Information provided:
---+---

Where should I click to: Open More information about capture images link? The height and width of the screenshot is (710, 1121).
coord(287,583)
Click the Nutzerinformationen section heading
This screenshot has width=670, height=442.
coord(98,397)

---+---

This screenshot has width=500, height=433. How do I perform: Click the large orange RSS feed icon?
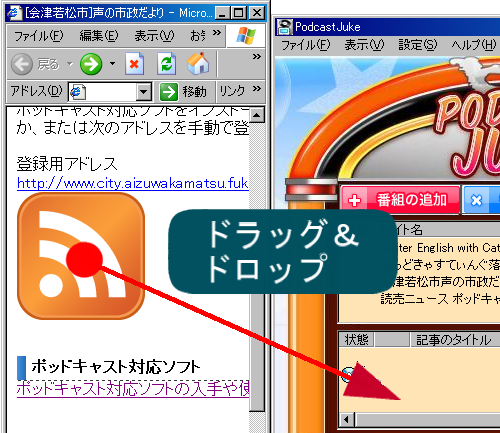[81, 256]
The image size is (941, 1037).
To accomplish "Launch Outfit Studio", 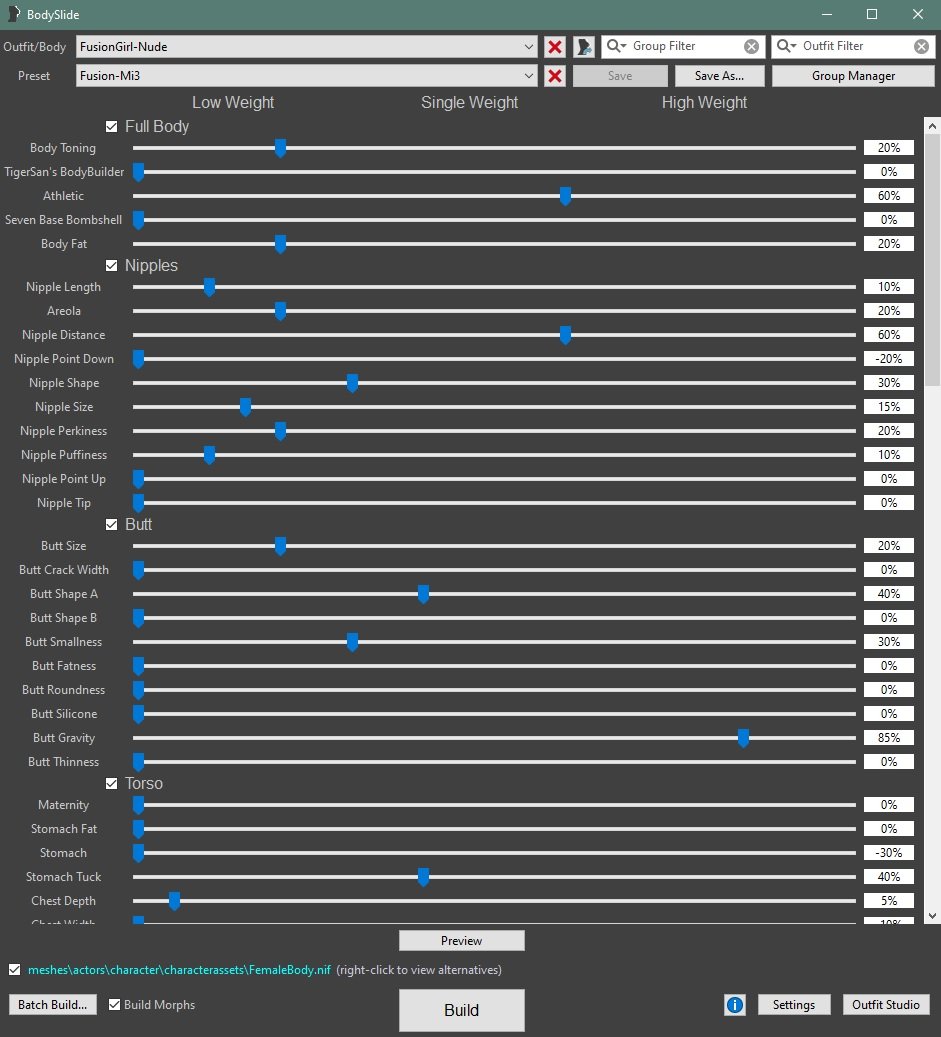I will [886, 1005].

---+---

Task details:
Render the entries above as a numbered list, running from the line that contains "Click the Nutzerinformationen section heading" down to the line that contains "coord(98,397)", with both of those lines included and any blank lines left out.

Worked solution:
1. Click the Nutzerinformationen section heading
2. This screenshot has width=670, height=442.
3. coord(98,397)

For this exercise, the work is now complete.